→ EXERCISE AIM: Transcribe all the entries that follow, leaving nothing out.

(Stored data entries)
== == ==
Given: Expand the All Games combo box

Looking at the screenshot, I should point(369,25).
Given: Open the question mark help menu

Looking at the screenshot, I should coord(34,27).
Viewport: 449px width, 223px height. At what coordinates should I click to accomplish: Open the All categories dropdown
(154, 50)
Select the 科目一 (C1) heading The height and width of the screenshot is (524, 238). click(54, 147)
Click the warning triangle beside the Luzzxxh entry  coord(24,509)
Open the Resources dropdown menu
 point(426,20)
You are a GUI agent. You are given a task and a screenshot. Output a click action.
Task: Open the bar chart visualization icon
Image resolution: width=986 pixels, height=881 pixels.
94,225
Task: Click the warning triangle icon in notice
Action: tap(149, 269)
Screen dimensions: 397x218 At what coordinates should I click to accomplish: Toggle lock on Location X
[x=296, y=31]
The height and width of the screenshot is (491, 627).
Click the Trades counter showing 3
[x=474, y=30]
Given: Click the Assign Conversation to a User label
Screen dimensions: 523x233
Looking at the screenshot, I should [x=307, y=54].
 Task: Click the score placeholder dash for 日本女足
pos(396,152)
== == ==
→ ANSWER SECTION:
Given: Expand the All Games combo box

Looking at the screenshot, I should point(369,25).
Given: Open the question mark help menu

Looking at the screenshot, I should coord(34,27).
Viewport: 449px width, 223px height. At what coordinates should I click to accomplish: Open the All categories dropdown
(154, 50)
Select the 科目一 (C1) heading The height and width of the screenshot is (524, 238). click(54, 147)
Click the warning triangle beside the Luzzxxh entry  coord(24,509)
Open the Resources dropdown menu
 point(426,20)
You are a GUI agent. You are given a task and a screenshot. Output a click action.
Task: Open the bar chart visualization icon
Image resolution: width=986 pixels, height=881 pixels.
94,225
Task: Click the warning triangle icon in notice
Action: tap(149, 269)
Screen dimensions: 397x218 At what coordinates should I click to accomplish: Toggle lock on Location X
[x=296, y=31]
The height and width of the screenshot is (491, 627).
Click the Trades counter showing 3
[x=474, y=30]
Given: Click the Assign Conversation to a User label
Screen dimensions: 523x233
Looking at the screenshot, I should [x=307, y=54].
 Task: Click the score placeholder dash for 日本女足
pos(396,152)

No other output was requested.